The project is making use of and refining existing data that often exists in a flat tabular form and creating a more scalable relational database that can be used to perform more complex queries than was previously possible.

For instance, one data set contains a list of burial sites with details including the nature of the burial, the type of pottery and other artifacts found in association with the individuals at the site and, where possible, the gender and approximate age of each individual.

When these data were originally collected a spread sheet was used to classify each site but often the entries followed a free text format and it was perhaps not considered that this form of recording would be hard to use programmatically in the future. For instance, a typical summary description of the remains found at a site recorded in a spread sheet cell might be:

“adult male burial asso with adult female and baby”.

Whilst this is descriptive and can be easily understood by a human, it is hard to make use of in a structured query. For this reason much effort has been expended to normalise the spread sheet data into a flexible relational database form. In the previous example, whilst we a still retain one site record, we link this site to three separate buried individuals. Each individual in turn has its own strictly controlled categorisations:

Individual1, Adult Male

Individual2, Adult Female

Individual3, Neonate.

Each of these individuals may have descriptions of the manner in which they were interred, for example orientation of the long axis of the body, position of the head or the side of the body it is lying on. Additionally, the individual grave goods are associated with the correct individual to aid interpretation. Wherever possible, all such free text fields have been converted into discrete lists of valid options.

This structure allows us to use queries like ‘Return all burial sites where there are more than five individuals, all male, regardless of age, found with a Cairn, but not a Pit, where at least one individual is oriented NW-SE’.

This is an admittedly complex example and one that is possibly unlikely to yield results, but it demonstrates the sort of complexity available.

If this sort of query were expressed in SQL, it would be verbose and probably unintelligible to a non-technically minded researcher.

To help researchers assemble similar queries, the data sets will be carefully pre indexed to expose the most useful facets of the data. Each record can exhibit none or many of the data facets indexed. These options are presented in simple checkbox lists to either include or exclude particular facets and to continually narrow the results.

This screen grab from a functional prototype shows a user requesting burials from the database that are of type “Cist”, have been “Disturbed” and DO NOT include individuals aligned “East to West”.

facet

Although these results could then be displayed to the user in a tabular form, they are presumably interested in the geographic distribution of the results. The results are mapped so it can be seen where these sorts of similar burials are.

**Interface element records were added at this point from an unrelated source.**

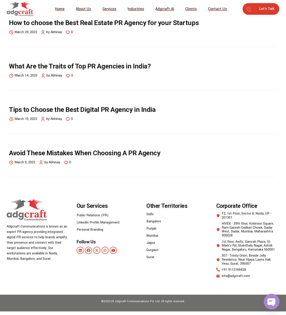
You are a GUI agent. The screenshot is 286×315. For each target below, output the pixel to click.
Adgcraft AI (164, 8)
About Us (83, 8)
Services (109, 8)
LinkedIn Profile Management (98, 222)
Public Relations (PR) (93, 215)
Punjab (151, 228)
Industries (136, 8)
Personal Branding (90, 229)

A common problem when the result set is large, or is particularly concentrated in a small area, is that map markers tend to overlay each other and the relative density of clusters cannot be easily seen or individual markers easily identified. To deal with this potential issue, the mapped results are clustered and styled so that at a glance, the researcher can see where her results are concentrated. Intensity of colour reflects an increasing count in these two example screen grabs (the second being the same result set as the first at a higher zoom level). A useful side effect of this approach is that the web browser doesn’t have to cope with rendering too many markers which can impact performance.

map1       map2

Geocoding your data

In many projects, the collection of data results in a list of items whose distribution can be shown spatially. The process of Geocoding assigns a location (or set of locations) to an item of data; perhaps the site of a battle, the source of a text or the home of notable person. Such visualisations allow for new perspectives on the relationships of data , spatial or otherwise. A long winded way of geocoding would be to simpy go through the data, record by record, and assign it a set of coordinates using a third party resource. If the list is short or if a very precise location is needed then this may be a practical solution, however it easy to underestimate how long it takes to go through what may at first appear to be a short list.

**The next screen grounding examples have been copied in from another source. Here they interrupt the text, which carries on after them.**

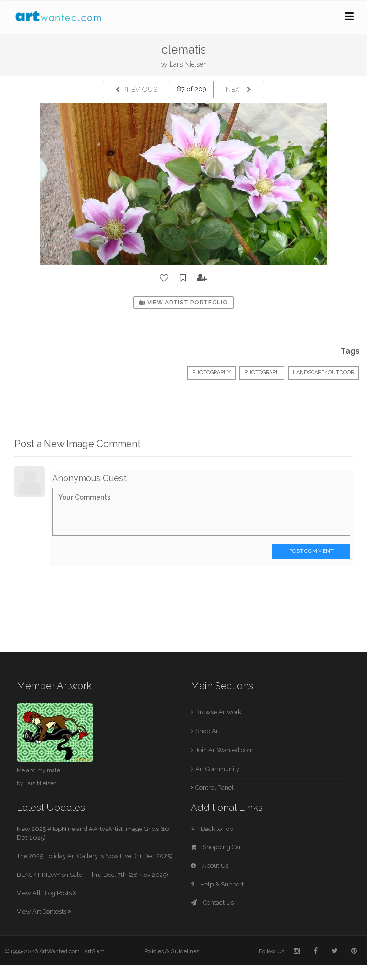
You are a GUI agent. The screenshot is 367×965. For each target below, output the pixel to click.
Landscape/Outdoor (323, 373)
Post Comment (311, 551)
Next (239, 89)
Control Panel (214, 787)
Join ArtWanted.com (224, 749)
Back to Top (212, 828)
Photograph (262, 373)
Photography (211, 373)
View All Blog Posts (46, 893)
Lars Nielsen (188, 64)
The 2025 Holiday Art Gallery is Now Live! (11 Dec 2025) (95, 856)
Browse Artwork (218, 712)
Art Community (217, 769)
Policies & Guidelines (171, 951)
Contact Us (212, 902)
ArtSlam (94, 951)
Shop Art (207, 731)
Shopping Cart (217, 847)
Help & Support (217, 884)
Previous (136, 89)
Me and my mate (38, 770)
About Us (209, 865)
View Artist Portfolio (183, 302)
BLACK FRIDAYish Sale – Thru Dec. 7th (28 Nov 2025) (92, 874)
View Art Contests (44, 911)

Alternatively, data can be captured directly into a Geographic Information System (GIS) such as ArcGIS or the freely available Quantum GIS, ensuring a location point is recorded with each record added to the data set, though this may be impractical in dark, dusty archive or may not lend itself well to your workflow. Often projects don’t require the sort of pinpoint accuracy that might be needed in scientific project and regional or town level locations are suitable and even preferable.

In many cases these research records end up as spreadsheets with a single column dedicated to recording location and given the ease with which data formats can be converted and imported into other systems, this is an efficient way of systematically recording and organising.

If you have the know how, and perhaps some special data requirements, building your own solution for geocoding is fairly straightforward. Given a list of post codes for example you will quickly be able to create a geocoded dataset with a simple data table join. Matching multiple fields, expecting multiple matches and ranking the results is more tricky.

Fortunately, there seem to be an ever increasing number of freely available resources with which to geocode your data. The Ordnance Survey of Great Britain last year released post code point data and a national gazetteer that can be used to resolve a placename to coordinates. Going beyond the UK, Nominatim is a geolocation service offered by OpenStreetMap, and the Google maps API also offers geocoding (though this is usually limited to restricted number of requests per day). Pamela Fox has created a great Google gadget for use with Google docs that will take your spreadsheet, query the Google geocoding service and return a list of coordinates for you to incorporate into new columns. A especially nice feature is that even when you (inevitably) have a few records left over that couldn’t be matched, they can be physically dragged and dropped on a familiar Google map and these too are given coordinates.

The problem with making the best use of these resources is that very little thought is given to how location is recorded at the moment of capture so that it might be made use of programmatically at a later stage, usually with the location field being treated as free text rather than a discrete data type. The spreadsheet column for place or location may contain extraneous words and punctuation which prevent automatic matching. The hierachy of location information is rarely considered. Sometimes, secondary or tertiary possible candidate locations are recorded in the same column. In order to use any automatic geocoding process there is usually a need for extensive data cleaning which must often be done at least partially manually.

To avoid this situation a few simple guidleines should be considered before embarking on a spreadsheet data acquisition that you anticipate may be geocoded.

  1. Always record the best location you can regardless of your requirements – this will give you far more options for geocoding later on. If you have post code use it, a house number even better
  2. Always split the location components across several columns – Don’t mix in cities with villages and colloquial names. Have a hierarchy in mind, split it across several columns and stick to it. e.g. House, Road, Town, County, Country. You don’t have to fill in every field for each record but keep the schema consistent. Don’t worry about presentational considerations as these values can be concatenated in another column and the data will be far more easily manipulable in this form
  3. Don’t merge several locations in one field – If, as is often the case there is more than one candidate for a location, record them in seperate columns. A GIS technician will be able to associate several points to one record if necessary. If you are worried about the spreadsheet becoming unwieldy, put these columns to the far right of the sheet as they may not be needed very often
  4. Avoid abbreviations and colloquial names – they are hard to match up in geocoding exercises
  5. Avoid punctuation – Question marks and exclamations will mess up the match and even humble commas should be avoided as many formats will use them as column delimiters
  6. Avoid ambiguity – Add more detail than you might think immediately necessary and spare a thought for the poor geocoder who, less familiar than yourself with the dataset, may need to choose from one of the 11 different Newports in the UK or more than 30 worldwide!
  7. Keep it on one line – Other data fields may naturally lend themselves to multiple row entries, but try to stick to the rule of one row, one record. If you need more space in a cell, turn on word wrapping and make the cell higher and wider.

Following these guidelines will allow you to make the best use of your data when using tolls like Google docs gadget above. You can try geocoding on different columns, or combinations of columns, or using the best available column in each record.